While the minister came under fire for failing to deliver, U Ye Min Aung stressed that it is the system per se which is flawed. The most important task for U Kyaw Win’s successor is to tackle the “very weak” coordination and cooperation among ministers and their ministries and officials leading different departments.

Similarly, the lack of harmony of different legislations regulating financing presents a considerable problem for investors, according to the European chamber. A case in point is how the age-old Myanmar Stamp Act is as an impediment is easy and cheap financing, whether for a term-loan or working capital loans. An internal circular was issued by the Internal Revenue Department (IRD) in 2015 instructing that loan agreements are to be stamped as “bonds” and fall under that category of the Schedule to the Stamp Act. But this is not gazetted and thus is not a law. Yet, the practice is being “largely followed” by all stamp officials, which is “not the correct interpretation of the law or general understand of difference between a bond and a loan agreement”.

Because of that circular, all loan agreements are being charged with 0.5 percent of the loan amount, making the sector “highly prohibitive”, according to Mr Choudhary. “Even in countries like India, where they have identical Stamp Act, loan agreements are not stamped as a bond, but under residuary article of Stamp Act chargeable with K300,” he explained.

Liberalise the financial sector

Elsewhere, the Central Bank of Myanmar (CBM) is still restricting several financial activities.

“For instance, to date no non-banking financing institution’s registration is permitted to foreign companies, while the Financial Institution Law does not prohibit the same. Concepts such as peer-to-peer financing or crypto currencies are an alien concept or are discouraged,” the co-chair noted.

There is serious ambiguity on trade financing products such as receivable financing. Myanmar laws do not provide for any specific license to enter into the transaction for purchase of receivables. It is not clear whether such financing (which does not fall under capital account transaction and thus doesn’t require CBM approval) would indeed need the CBM authorisation. It is also unclear if one blanket approval would suffice or every purchase of receivable needs to be approved individually.

“We hope that the present change would lead to a reform, which is highly anticipated and it is understood by the regulators that without reforming financing market, development of the country is not possible,” Mr Choudhary said.

This agenda is echoed by Singapore-listed Yoma Strategic CEO Melvyn Pun, who argued that reforming the financial system and liberalising credit extension should be a priority for the next minister.
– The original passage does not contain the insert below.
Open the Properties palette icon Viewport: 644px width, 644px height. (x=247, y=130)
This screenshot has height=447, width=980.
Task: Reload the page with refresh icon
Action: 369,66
This includes the need to help recapitalise banks and develop the non-bank financial institutions.

Mr Pun added that the successor should also focus on the implementation of the new Companies Law to streamline administrative burden for businesses and facilitate foreign investments into domestic companies, as well as clear communications of economic priorities and transparency over the next reform milestones.

“Commitment to a timeline for each top priority is important to give better certainty for planning,” he urged.